* **Texte étudié**
·····
Déficit stratégique canadien
Pour s’assurer une exploitation sans dérangement de ses ressources naturelles, le Canada doit clarifier sa souveraineté. À cet effet, on pourrait croire que les velléités russes sur le pôle-nord, hypermédiatisées, devraient être prioritaires… ce n’est pas certain. Les deux principaux litiges du Canada sont avec les Etats-Unis; la frontière canado-américaine dans la mer de Beaufort (territoire riche en gaz naturel) et l’appropriation complète du passage du Nord-Ouest.
Ces litiges avec les Américains montrent à quel point l’accès privilégié des États-Unis aux ressources du Canada n’a donné aucun levier de négociation à ce dernier. À moins bien sûr que tout ceci ne soit qu’une mise en scène.
Pour éviter de perdre le contrôle du territoire qu’il revendique, le Canada préconise une approche que beaucoup jugent trop timide. Le Canada, qui n’a toujours pas le nécessaire pour patrouiller dans le Nord, table essentiellement sur les instances internationales et ses diatribes visant la Russie pour établir sa légitimité.
La Loi des Océans et la Déclaration d’Ilulissat sont pertinentes, mais elles le sont encore plus lorsqu’un pays démontre qu’il peut contrôler le territoire qu’il revendique. Sans cette capacité, les lois internationales pourraient donner tort au Canada.
·····
* **Extraits de données**
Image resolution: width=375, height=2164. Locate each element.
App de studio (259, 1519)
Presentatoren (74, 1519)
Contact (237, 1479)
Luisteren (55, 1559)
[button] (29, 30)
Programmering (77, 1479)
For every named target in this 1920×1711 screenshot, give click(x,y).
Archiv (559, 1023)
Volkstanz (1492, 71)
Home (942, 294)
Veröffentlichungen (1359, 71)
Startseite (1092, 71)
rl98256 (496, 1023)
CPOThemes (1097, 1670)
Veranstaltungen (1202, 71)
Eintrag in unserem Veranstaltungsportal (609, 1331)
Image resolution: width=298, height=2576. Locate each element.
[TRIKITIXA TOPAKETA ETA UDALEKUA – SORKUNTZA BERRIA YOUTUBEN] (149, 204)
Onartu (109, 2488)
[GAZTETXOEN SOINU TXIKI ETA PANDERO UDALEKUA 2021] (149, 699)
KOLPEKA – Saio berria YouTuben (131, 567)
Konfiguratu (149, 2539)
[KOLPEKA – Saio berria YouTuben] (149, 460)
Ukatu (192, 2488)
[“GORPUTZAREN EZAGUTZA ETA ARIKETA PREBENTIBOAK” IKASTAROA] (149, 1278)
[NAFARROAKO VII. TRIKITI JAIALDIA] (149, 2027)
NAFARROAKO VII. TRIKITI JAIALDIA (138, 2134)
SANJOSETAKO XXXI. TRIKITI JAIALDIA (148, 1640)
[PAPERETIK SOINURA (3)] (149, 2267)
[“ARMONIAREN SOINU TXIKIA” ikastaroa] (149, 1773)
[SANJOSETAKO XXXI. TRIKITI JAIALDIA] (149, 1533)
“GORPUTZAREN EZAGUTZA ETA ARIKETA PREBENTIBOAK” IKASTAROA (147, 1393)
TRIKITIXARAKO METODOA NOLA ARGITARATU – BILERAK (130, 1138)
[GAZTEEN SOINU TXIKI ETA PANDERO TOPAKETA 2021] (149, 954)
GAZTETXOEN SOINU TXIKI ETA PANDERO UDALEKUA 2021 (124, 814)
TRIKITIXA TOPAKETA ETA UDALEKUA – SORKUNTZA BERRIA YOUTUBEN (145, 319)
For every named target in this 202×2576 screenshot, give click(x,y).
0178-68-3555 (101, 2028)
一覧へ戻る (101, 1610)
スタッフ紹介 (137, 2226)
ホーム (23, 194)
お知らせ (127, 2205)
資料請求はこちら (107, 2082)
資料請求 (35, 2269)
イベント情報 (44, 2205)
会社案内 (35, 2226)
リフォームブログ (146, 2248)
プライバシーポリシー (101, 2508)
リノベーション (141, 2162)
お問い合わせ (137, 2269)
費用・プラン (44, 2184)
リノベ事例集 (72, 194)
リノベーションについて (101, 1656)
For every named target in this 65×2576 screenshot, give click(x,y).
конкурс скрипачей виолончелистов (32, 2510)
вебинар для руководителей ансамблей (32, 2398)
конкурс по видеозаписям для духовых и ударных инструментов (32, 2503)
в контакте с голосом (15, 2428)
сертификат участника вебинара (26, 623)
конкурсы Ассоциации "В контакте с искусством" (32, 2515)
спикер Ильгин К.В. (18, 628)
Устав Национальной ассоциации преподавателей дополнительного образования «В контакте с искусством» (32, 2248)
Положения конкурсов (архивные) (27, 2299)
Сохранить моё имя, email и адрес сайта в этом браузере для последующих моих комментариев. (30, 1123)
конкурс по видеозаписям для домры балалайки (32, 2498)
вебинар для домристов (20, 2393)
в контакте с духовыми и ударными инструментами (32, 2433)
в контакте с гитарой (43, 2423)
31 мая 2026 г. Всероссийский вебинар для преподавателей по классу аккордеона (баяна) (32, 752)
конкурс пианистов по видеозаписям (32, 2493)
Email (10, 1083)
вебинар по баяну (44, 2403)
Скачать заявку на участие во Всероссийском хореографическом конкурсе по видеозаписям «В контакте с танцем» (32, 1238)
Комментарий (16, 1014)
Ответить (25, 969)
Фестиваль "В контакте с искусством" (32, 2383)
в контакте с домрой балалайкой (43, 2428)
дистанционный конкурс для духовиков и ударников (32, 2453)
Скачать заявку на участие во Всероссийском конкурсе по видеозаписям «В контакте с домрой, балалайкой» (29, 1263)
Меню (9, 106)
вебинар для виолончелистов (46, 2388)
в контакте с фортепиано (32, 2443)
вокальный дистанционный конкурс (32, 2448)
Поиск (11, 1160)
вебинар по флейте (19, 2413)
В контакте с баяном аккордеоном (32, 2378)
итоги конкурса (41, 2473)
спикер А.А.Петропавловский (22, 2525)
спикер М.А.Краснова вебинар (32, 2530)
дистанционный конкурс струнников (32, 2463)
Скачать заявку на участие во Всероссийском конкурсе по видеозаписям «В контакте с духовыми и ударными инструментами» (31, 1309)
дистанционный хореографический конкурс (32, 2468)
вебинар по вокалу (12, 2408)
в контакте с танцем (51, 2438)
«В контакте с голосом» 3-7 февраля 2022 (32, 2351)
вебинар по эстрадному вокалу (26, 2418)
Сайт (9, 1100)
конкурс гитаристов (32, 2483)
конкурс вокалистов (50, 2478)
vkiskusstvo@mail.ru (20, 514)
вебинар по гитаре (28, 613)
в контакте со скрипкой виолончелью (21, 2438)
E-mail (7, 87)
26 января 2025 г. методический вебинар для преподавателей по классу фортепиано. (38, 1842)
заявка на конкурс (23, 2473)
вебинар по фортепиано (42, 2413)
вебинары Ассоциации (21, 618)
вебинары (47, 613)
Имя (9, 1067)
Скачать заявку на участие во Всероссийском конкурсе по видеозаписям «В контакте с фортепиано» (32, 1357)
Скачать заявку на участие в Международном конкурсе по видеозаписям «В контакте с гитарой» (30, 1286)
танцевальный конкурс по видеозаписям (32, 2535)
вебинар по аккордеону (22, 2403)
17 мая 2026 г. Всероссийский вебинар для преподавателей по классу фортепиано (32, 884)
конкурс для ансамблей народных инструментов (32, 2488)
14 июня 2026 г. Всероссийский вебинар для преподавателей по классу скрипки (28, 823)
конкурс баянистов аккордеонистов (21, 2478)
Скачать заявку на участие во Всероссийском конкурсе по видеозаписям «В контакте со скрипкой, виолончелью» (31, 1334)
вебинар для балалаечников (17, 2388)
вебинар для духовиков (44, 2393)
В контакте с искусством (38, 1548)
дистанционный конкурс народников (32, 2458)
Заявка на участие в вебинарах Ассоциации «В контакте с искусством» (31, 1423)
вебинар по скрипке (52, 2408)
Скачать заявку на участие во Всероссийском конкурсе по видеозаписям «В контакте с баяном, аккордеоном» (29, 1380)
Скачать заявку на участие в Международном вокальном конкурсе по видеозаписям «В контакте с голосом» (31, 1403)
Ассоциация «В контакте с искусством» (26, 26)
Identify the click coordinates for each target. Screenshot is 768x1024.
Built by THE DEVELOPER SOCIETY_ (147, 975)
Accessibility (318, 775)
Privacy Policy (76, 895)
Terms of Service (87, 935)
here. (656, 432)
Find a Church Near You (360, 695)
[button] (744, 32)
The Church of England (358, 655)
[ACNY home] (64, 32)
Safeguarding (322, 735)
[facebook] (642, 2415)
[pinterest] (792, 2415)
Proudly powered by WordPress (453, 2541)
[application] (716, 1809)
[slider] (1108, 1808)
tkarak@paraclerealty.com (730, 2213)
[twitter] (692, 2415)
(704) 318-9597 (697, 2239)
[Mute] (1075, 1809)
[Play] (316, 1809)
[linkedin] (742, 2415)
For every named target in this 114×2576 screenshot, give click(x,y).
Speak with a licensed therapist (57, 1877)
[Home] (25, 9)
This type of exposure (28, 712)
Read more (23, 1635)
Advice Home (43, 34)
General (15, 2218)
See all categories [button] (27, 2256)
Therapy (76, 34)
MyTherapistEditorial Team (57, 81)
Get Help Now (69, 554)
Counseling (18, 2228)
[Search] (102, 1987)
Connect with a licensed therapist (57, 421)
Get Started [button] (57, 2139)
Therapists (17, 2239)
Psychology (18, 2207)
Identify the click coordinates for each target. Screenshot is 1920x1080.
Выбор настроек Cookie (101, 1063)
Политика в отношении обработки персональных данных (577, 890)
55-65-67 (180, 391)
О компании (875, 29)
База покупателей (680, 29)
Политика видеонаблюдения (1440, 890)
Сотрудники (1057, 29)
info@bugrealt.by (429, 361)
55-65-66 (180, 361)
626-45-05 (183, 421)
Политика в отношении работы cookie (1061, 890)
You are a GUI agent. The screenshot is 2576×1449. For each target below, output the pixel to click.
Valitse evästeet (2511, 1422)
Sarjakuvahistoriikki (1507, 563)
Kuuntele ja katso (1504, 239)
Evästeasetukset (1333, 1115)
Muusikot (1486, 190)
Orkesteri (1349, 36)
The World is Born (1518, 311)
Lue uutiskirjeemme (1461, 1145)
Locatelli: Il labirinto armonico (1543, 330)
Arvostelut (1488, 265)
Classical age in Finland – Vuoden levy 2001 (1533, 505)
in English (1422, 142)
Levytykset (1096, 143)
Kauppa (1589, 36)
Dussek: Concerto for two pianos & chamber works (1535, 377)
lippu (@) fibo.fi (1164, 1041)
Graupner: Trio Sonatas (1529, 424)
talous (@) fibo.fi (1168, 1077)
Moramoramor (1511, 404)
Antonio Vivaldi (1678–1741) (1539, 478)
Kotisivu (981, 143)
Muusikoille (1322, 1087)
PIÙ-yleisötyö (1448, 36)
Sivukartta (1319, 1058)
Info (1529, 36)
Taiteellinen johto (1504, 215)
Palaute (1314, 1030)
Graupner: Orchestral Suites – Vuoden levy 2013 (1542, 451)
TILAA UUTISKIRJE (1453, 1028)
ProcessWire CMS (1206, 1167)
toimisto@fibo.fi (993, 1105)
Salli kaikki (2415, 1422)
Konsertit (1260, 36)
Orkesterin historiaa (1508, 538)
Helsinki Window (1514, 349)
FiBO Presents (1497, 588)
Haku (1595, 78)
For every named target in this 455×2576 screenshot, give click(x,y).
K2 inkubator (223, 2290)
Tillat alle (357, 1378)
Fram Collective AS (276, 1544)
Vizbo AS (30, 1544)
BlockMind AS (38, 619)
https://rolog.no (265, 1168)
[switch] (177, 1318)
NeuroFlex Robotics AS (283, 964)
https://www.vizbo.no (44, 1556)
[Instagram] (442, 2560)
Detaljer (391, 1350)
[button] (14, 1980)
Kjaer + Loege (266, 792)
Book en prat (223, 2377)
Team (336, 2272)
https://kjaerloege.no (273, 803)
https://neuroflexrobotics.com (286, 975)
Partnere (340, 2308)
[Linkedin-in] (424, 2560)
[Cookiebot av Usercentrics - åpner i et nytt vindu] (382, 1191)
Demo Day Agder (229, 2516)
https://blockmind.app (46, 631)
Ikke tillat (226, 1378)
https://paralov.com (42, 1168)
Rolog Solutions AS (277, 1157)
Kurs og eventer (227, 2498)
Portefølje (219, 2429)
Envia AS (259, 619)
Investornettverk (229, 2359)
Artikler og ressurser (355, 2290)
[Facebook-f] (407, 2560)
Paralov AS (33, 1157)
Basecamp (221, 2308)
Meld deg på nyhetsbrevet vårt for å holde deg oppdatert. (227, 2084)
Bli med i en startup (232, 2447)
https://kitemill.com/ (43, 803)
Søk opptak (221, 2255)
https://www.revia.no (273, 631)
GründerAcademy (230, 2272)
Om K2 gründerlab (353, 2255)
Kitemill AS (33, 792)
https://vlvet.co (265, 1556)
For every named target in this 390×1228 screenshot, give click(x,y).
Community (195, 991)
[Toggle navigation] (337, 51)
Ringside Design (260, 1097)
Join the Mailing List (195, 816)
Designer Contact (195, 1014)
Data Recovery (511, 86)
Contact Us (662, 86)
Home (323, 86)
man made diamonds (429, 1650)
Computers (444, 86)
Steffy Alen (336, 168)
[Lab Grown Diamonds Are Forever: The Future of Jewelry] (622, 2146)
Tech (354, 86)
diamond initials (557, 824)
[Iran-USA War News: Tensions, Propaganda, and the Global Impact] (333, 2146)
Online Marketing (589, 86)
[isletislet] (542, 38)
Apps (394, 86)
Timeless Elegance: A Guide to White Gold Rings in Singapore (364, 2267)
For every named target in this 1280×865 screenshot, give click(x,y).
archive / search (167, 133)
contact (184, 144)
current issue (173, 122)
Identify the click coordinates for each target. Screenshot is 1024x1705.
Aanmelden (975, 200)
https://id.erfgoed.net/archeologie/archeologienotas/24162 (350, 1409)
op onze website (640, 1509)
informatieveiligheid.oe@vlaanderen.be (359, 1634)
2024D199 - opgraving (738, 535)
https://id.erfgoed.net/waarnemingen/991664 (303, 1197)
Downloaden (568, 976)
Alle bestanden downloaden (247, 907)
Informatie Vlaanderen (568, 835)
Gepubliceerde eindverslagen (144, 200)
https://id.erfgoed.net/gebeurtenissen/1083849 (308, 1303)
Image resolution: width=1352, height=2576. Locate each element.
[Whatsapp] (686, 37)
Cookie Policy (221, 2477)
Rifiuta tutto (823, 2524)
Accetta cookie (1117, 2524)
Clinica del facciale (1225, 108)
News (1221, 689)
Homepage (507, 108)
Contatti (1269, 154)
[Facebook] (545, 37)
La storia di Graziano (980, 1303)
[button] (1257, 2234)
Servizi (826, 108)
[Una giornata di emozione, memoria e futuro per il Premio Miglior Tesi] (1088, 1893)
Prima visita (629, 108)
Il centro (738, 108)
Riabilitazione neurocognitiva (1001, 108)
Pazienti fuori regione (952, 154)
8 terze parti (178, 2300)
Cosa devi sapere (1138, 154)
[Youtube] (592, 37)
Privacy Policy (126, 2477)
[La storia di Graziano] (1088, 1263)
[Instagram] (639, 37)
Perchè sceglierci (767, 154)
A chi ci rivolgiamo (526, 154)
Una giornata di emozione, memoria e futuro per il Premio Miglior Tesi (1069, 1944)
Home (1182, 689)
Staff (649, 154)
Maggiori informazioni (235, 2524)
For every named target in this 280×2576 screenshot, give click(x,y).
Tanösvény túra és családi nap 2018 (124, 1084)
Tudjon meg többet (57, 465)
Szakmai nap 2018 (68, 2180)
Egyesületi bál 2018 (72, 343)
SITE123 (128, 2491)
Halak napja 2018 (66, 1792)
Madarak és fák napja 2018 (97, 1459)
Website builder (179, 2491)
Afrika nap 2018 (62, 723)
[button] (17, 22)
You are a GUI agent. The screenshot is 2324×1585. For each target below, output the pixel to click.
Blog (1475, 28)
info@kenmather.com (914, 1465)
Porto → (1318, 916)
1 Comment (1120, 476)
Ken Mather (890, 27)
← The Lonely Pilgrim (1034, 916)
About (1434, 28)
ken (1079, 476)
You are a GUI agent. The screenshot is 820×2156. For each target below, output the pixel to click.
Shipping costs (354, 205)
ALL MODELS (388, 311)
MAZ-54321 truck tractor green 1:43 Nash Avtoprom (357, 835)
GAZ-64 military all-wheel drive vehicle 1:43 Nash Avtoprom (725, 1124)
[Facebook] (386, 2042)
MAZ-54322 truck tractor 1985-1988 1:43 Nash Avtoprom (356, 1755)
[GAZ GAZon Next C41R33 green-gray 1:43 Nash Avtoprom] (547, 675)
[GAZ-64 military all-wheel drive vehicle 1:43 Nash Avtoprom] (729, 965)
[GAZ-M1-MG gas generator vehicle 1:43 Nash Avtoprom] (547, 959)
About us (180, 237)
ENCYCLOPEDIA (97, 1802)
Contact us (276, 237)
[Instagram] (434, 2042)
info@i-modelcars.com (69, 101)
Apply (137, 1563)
·····
* **Activité A**
Recopiez s'il vous plaît le passage du texte étudié, depuis « Ces litiges avec » jusqu'à « établir sa légitimité. », et changez-y « Américains » en « Étasuniens ».
* **Activité B**
Relevez tous les pays nommés dans le texte étudié.
Le matériel placé après le texte étudié en est indépendant.

* **Réponse A**
Ces litiges avec les Étasuniens montrent à quel point l’accès privilégié des États-Unis aux ressources du Canada n’a donné aucun levier de négociation à ce dernier. À moins bien sûr que tout ceci ne soit qu’une mise en scène.
Pour éviter de perdre le contrôle du territoire qu’il revendique, le Canada préconise une approche que beaucoup jugent trop timide. Le Canada, qui n’a toujours pas le nécessaire pour patrouiller dans le Nord, table essentiellement sur les instances internationales et ses diatribes visant la Russie pour établir sa légitimité.

* **Réponse B**
Canada, États-Unis, Russie